Written exercise: Lay out the records from the start up to and including the line that contains "point(296,156)" as a numbered list, leaving out any blank lines.

Source material:
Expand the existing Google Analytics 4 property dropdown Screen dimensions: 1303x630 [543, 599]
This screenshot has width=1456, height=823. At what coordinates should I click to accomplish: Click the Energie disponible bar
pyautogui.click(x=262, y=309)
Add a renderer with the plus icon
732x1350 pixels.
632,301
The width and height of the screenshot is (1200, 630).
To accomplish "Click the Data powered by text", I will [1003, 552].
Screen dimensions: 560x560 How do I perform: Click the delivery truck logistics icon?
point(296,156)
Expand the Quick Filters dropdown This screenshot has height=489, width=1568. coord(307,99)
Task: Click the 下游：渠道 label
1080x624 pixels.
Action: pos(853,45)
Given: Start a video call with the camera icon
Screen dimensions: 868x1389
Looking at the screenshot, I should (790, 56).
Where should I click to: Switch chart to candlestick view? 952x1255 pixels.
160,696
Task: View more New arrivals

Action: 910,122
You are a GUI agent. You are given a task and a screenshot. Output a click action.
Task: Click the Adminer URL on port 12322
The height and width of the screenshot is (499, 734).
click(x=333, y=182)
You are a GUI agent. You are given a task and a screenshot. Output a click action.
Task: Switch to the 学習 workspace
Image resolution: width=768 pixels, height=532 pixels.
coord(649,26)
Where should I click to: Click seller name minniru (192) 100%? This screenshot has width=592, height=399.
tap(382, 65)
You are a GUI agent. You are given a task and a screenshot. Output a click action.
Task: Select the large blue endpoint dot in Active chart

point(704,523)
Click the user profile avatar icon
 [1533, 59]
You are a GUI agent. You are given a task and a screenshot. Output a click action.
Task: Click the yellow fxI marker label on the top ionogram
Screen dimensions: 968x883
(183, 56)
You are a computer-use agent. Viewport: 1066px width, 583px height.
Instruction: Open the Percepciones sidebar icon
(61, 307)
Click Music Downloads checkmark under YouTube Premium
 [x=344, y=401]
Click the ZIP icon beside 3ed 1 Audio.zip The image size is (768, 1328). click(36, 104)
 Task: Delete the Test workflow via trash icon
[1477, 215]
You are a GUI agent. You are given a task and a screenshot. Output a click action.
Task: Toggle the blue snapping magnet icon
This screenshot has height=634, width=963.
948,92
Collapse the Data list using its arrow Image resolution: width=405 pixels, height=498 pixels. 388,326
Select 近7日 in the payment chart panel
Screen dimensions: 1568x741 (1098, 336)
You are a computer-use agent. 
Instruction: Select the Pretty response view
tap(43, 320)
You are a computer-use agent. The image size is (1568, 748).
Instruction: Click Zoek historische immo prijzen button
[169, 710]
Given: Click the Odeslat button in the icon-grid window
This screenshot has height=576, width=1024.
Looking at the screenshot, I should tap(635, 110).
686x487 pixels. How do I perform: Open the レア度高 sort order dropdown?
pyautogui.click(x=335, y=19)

Answer to this exercise:
1. Expand the existing Google Analytics 4 property dropdown Screen dimensions: 1303x630 [543, 599]
2. This screenshot has width=1456, height=823. At what coordinates should I click to accomplish: Click the Energie disponible bar
3. pyautogui.click(x=262, y=309)
4. Add a renderer with the plus icon
5. 732x1350 pixels.
6. 632,301
7. The width and height of the screenshot is (1200, 630).
8. To accomplish "Click the Data powered by text", I will [1003, 552].
9. Screen dimensions: 560x560 How do I perform: Click the delivery truck logistics icon?
10. point(296,156)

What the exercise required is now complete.